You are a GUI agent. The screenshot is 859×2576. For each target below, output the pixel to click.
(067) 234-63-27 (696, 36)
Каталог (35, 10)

---

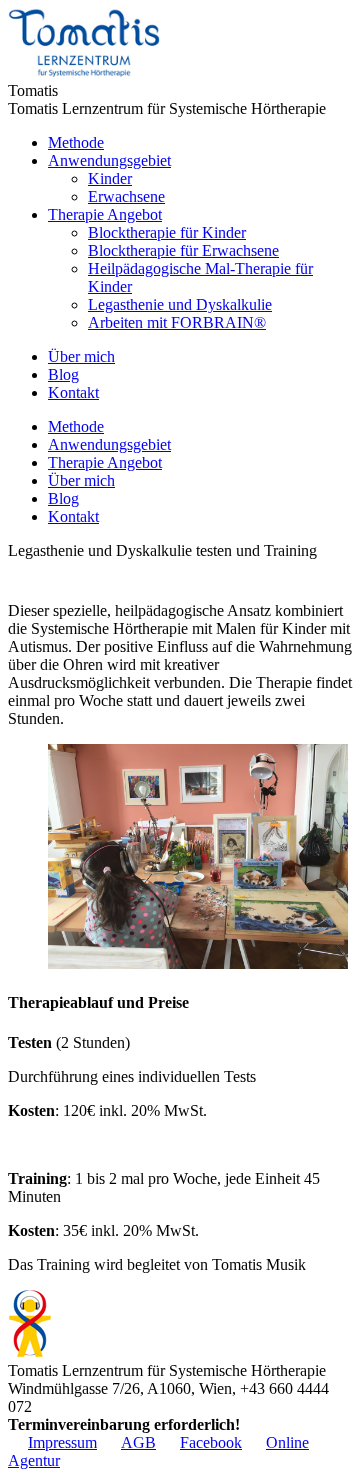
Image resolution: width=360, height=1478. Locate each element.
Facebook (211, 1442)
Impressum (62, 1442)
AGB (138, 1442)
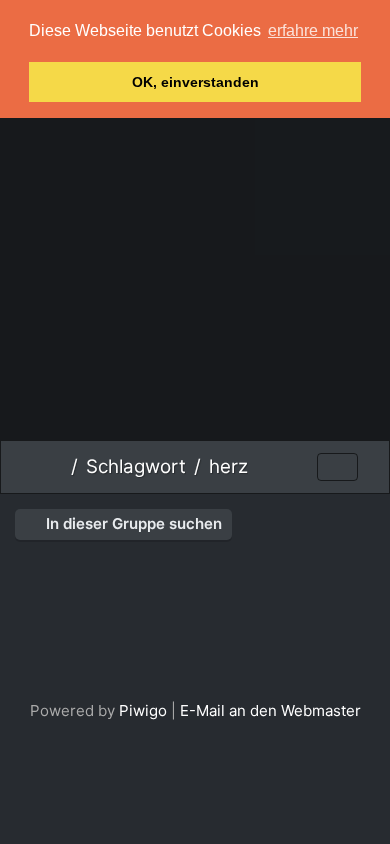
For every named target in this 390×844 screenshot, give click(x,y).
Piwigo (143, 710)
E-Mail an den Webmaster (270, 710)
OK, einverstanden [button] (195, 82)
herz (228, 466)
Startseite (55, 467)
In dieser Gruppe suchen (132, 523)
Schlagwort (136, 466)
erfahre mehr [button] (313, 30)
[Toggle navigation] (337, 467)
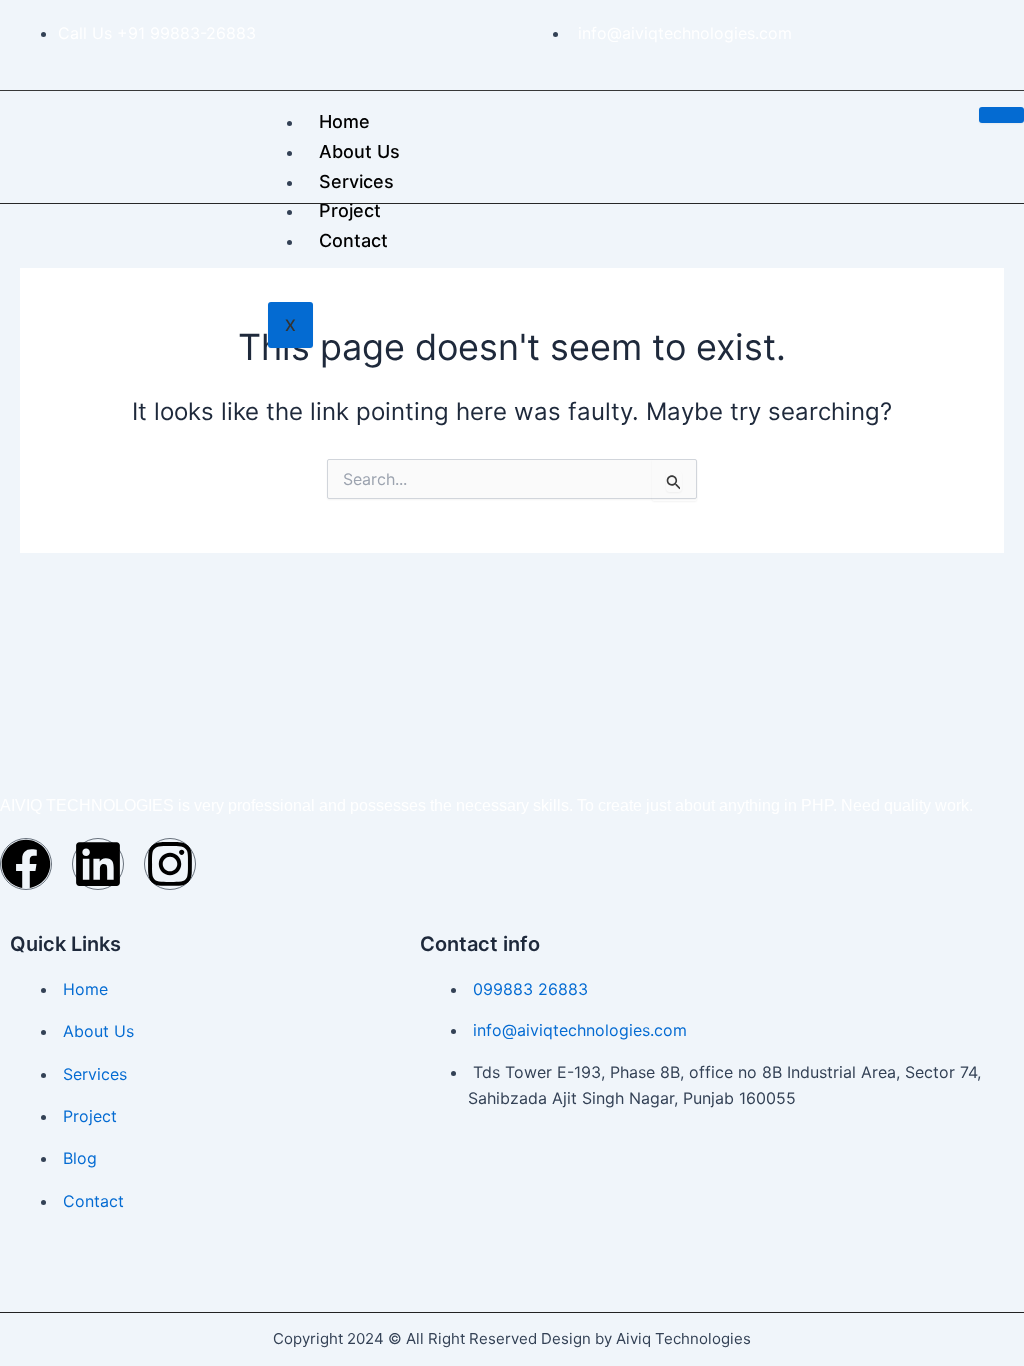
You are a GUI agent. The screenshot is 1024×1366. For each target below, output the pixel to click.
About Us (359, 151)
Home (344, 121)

* **Required work**
Please report every line of the records above that contains the word "pixel".

* **Task result**
You are a GUI agent. The screenshot is 859×2576. For each target below, output the pixel to click.
You are a GUI agent. The screenshot is 1024×1366. For each target below, output the pixel to click.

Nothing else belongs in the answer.